Request Review of draft-ietf-ntp-bcp
Requested revision No specific revision (document currently at 13)
Type Last Call Review
Team Security Area Directorate (secdir)
Deadline 2018-10-08
Requested 2018-09-24
Authors Denis Reilly , Harlan Stenn , Dieter Sibold
Draft last updated 2018-10-18
Completed reviews Secdir Last Call review of -07 by Scott G. Kelly (diff)
Genart Last Call review of -07 by Robert Sparks (diff)
Genart Telechat review of -10 by Robert Sparks (diff)
Assignment Reviewer Scott G. Kelly
State Completed
Review review-ietf-ntp-bcp-07-secdir-lc-kelly-2018-10-18
Reviewed revision 07 (document currently at 13)
Result Has Nits
Completed 2018-10-18
review-ietf-ntp-bcp-07-secdir-lc-kelly-2018-10-18-00
I have reviewed this document as part of the security directorate's ongoing
effort to review all IETF documents being processed by the IESG.  These
comments were written primarily for the benefit of the security area directors.
 Document editors and WG chairs should treat these comments just like any other
last call comments.

The summary of the review is Ready with nits.

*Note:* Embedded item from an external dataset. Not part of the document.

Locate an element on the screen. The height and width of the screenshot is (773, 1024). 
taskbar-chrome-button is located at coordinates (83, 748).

This review is a few days late, I hope it is is still useful.

This document describes best current practices for Network Time Protocol (NTP).

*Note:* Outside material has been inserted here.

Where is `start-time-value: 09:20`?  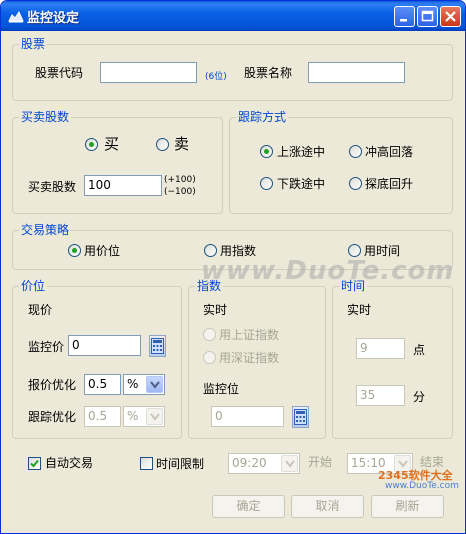
start-time-value: 09:20 is located at coordinates (250, 463).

Section 5 describes available NTP security mechanisms, and then section 6
describes "NTP Security Best Practices". I went back and forth several times,
confused by the fact that section 5 includes recommendations as well as brief
descriptions of the mechanisms. I think giving a separate overview of the
existing security mechanisms is a good idea, but I'd suggest using this section
for defining what's available, and moving the recommendations into new
subsections of section 6.

The current draft says,

   ... The calculation of
   the MAC may always be based on an MD5 hash, and an AES-128-CMAC hash
   is expected to soon be allowed as well.  If the NTP daemon is built
   against an OpenSSL library, NTP can also base the calculation of the
   MAC upon any other digest algorithm supported by each side's OpenSSL
   library.

Shouldn't this doc be recommending use of something stronger than the
(non-HMAC) MD5 hash-based solutions given that stronger solutions are
available? If both sides can choose from whatever is supported by OpenSSL, then
HMAC and/or CMAC algorithms seem like much better choices.